What you should do ▸
Repeat the entries shown below with every word and mark intact.

Dataset items:

============

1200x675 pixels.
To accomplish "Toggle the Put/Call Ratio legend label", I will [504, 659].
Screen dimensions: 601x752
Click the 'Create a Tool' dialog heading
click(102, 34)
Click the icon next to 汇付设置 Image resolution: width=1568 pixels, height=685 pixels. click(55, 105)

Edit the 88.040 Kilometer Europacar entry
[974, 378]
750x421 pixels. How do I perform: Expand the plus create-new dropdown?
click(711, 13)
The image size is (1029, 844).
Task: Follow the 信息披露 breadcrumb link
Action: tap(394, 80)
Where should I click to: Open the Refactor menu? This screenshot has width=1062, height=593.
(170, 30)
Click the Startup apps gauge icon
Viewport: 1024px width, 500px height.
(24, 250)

============

Exercise response ▸
1200x675 pixels.
To accomplish "Toggle the Put/Call Ratio legend label", I will [504, 659].
Screen dimensions: 601x752
Click the 'Create a Tool' dialog heading
click(102, 34)
Click the icon next to 汇付设置 Image resolution: width=1568 pixels, height=685 pixels. click(55, 105)

Edit the 88.040 Kilometer Europacar entry
[974, 378]
750x421 pixels. How do I perform: Expand the plus create-new dropdown?
click(711, 13)
The image size is (1029, 844).
Task: Follow the 信息披露 breadcrumb link
Action: tap(394, 80)
Where should I click to: Open the Refactor menu? This screenshot has width=1062, height=593.
(170, 30)
Click the Startup apps gauge icon
Viewport: 1024px width, 500px height.
(24, 250)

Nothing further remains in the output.